◆ ABOUT THIS EXERCISE
Locate every line in the records below that holds the word "orange" and return each one.

Top of GIVEN RECORDS

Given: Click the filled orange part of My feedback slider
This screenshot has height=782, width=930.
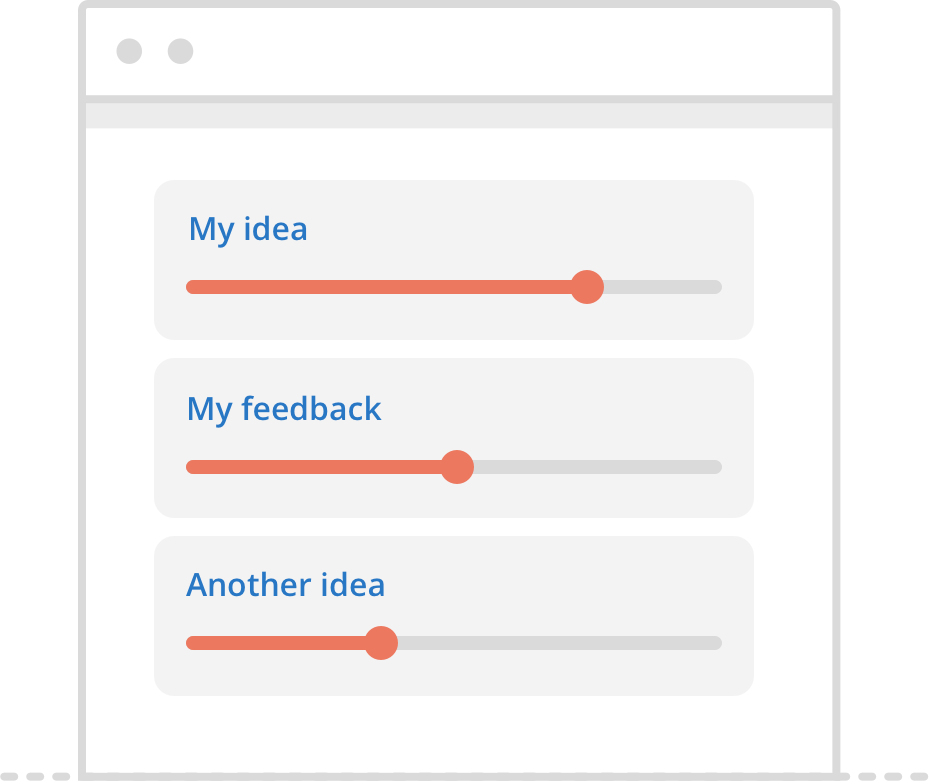Looking at the screenshot, I should coord(313,467).
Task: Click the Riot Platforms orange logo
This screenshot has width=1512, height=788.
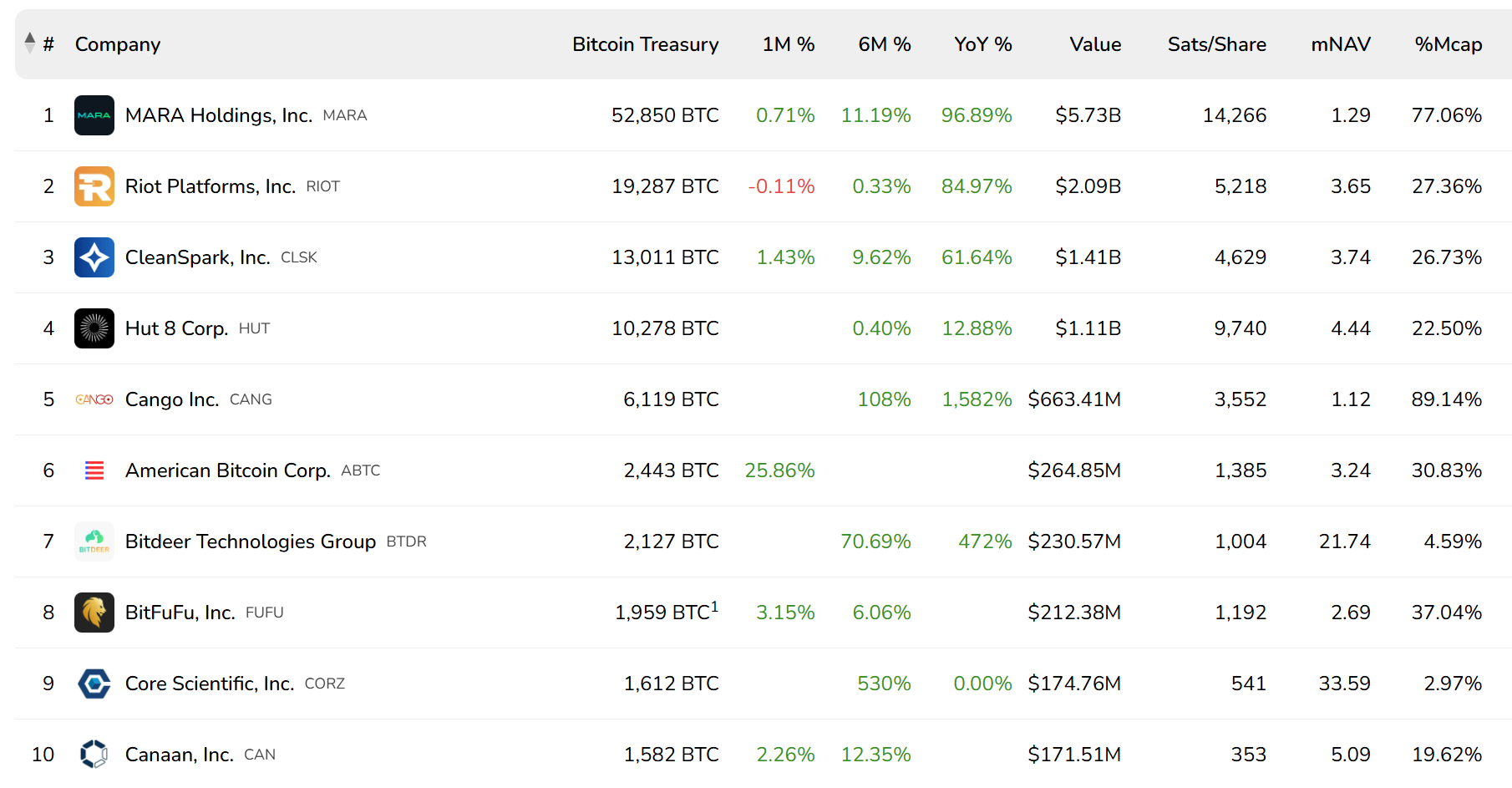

Bottom of GIVEN RECORDS

◆ TASK RESPONSE
Given: Click the filled orange part of My feedback slider
Task: Click the Riot Platforms orange logo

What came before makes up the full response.